---------- Records to use
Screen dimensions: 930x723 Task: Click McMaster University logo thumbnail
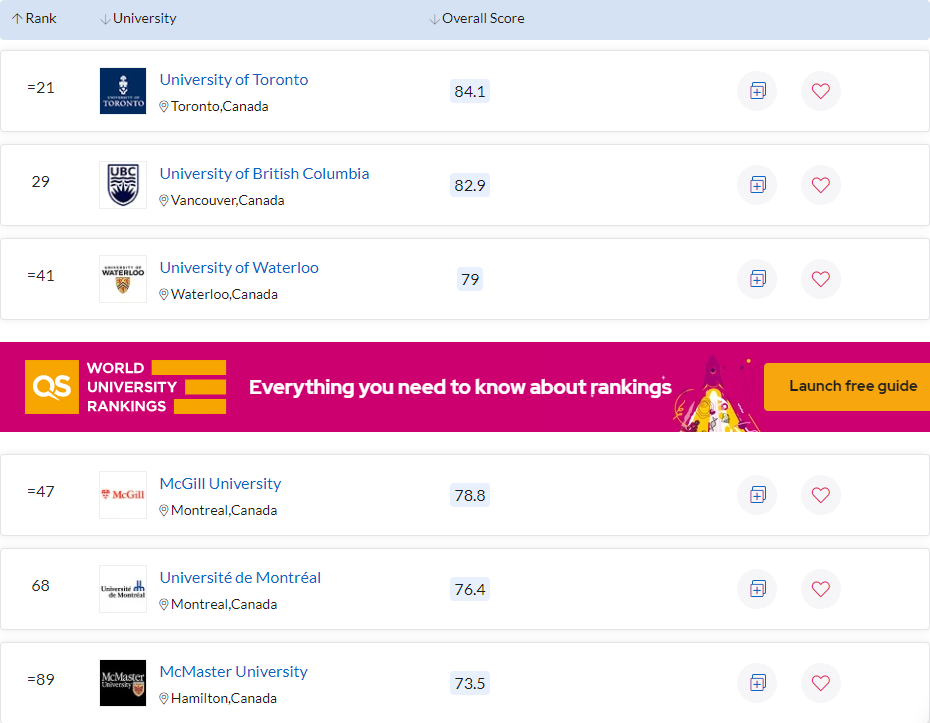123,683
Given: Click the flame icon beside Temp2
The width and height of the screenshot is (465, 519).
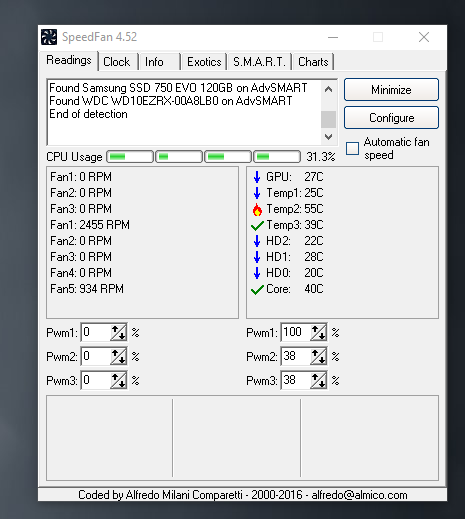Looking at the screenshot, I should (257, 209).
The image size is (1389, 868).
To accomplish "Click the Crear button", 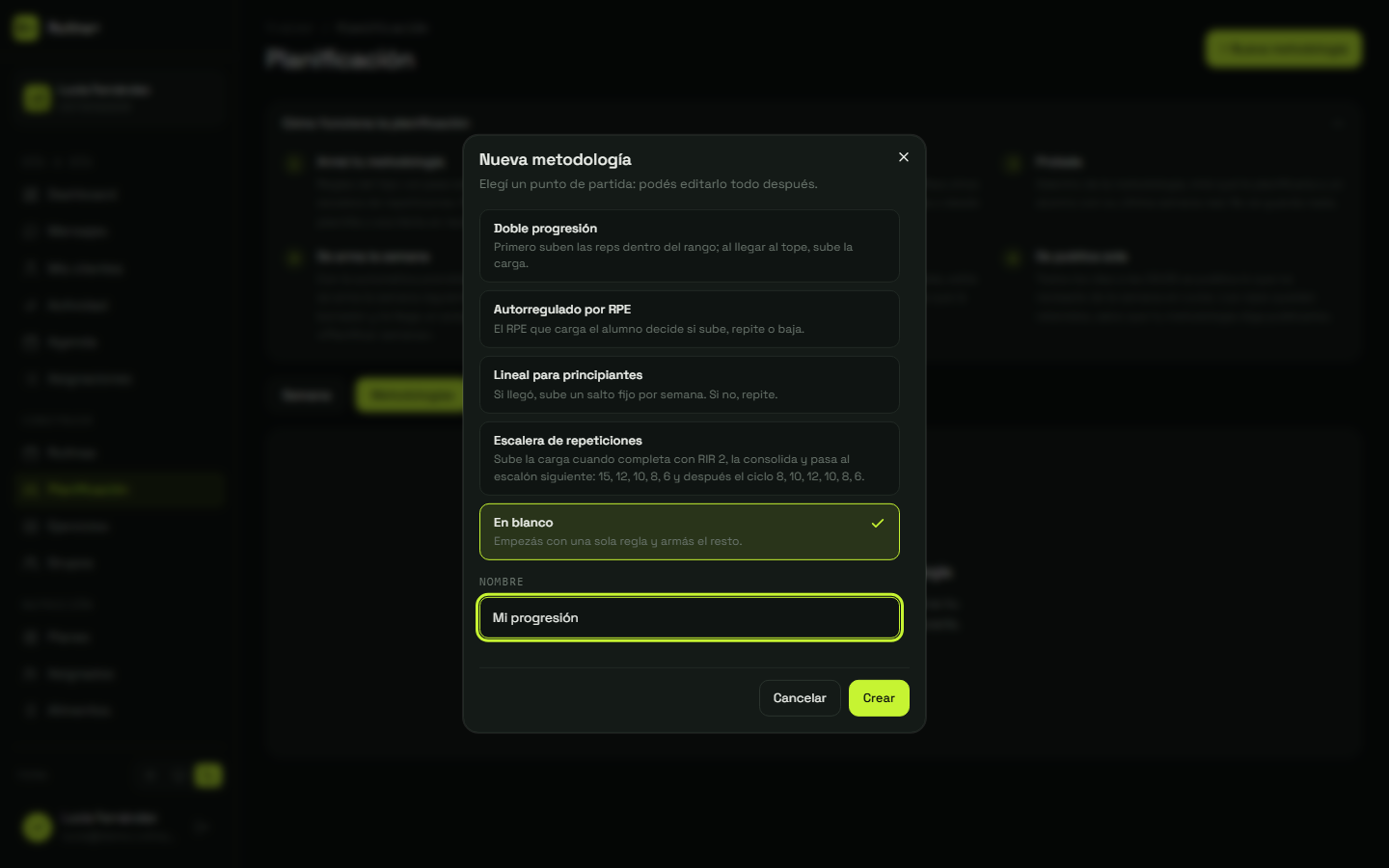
--------------------
---------- Records to use
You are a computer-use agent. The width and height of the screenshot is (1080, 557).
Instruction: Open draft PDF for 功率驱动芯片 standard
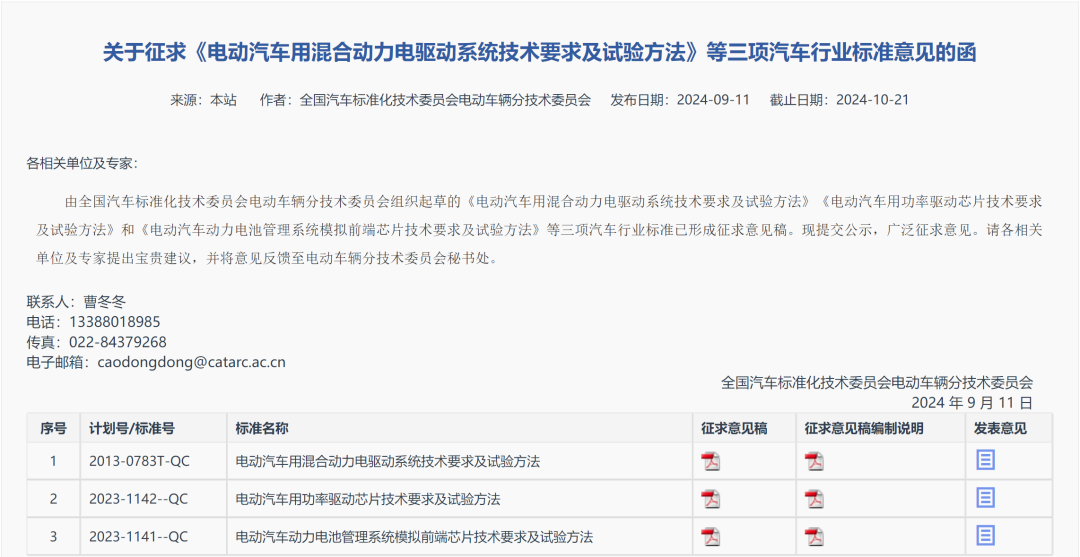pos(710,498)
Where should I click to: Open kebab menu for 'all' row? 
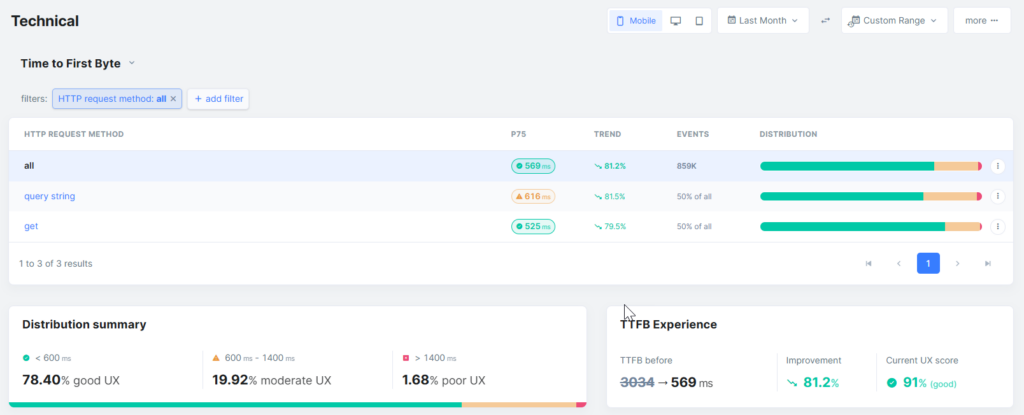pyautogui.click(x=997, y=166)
--------------------
**Task item:** Word for word, restate the lines above from the one with "Screen dimensions: 930x723" through the one with "The image size is (1389, 868).", keeping both ends and dropping the pictures.

**Solved problem:**
Screen dimensions: 930x723 Task: Click McMaster University logo thumbnail
123,683
Given: Click the flame icon beside Temp2
The width and height of the screenshot is (465, 519).
Looking at the screenshot, I should (257, 209).
The image size is (1389, 868).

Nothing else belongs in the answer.